───── Available data

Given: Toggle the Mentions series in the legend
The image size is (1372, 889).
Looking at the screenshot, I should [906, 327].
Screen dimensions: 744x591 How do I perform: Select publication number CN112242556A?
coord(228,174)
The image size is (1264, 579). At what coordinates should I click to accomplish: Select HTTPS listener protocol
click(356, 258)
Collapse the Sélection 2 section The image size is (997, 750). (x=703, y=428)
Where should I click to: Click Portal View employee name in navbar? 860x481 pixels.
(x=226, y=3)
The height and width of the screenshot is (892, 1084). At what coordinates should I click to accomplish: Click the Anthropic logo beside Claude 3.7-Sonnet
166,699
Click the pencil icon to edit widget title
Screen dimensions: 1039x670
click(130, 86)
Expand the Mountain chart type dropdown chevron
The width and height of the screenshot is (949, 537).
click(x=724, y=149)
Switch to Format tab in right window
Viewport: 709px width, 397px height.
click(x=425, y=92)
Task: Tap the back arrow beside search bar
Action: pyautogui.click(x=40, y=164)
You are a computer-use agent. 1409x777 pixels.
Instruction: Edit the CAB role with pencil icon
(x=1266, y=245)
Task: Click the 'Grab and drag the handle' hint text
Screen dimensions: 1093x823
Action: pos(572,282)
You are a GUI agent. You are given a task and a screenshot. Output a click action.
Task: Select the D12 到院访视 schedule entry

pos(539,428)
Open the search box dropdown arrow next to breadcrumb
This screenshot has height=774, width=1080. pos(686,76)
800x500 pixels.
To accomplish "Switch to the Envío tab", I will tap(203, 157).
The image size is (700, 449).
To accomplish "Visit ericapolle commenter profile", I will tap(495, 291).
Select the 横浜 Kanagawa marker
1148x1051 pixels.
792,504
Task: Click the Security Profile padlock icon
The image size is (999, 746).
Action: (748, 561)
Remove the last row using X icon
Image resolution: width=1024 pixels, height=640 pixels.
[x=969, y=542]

──────────

### [Description of the task]
In the entries, the line containing "Open the search" and every line after it through the last are to be duplicated exactly, and no other line is to be included.

### [Answer box]
Open the search box dropdown arrow next to breadcrumb
This screenshot has height=774, width=1080. pos(686,76)
800x500 pixels.
To accomplish "Switch to the Envío tab", I will tap(203, 157).
The image size is (700, 449).
To accomplish "Visit ericapolle commenter profile", I will tap(495, 291).
Select the 横浜 Kanagawa marker
1148x1051 pixels.
792,504
Task: Click the Security Profile padlock icon
The image size is (999, 746).
Action: (748, 561)
Remove the last row using X icon
Image resolution: width=1024 pixels, height=640 pixels.
[x=969, y=542]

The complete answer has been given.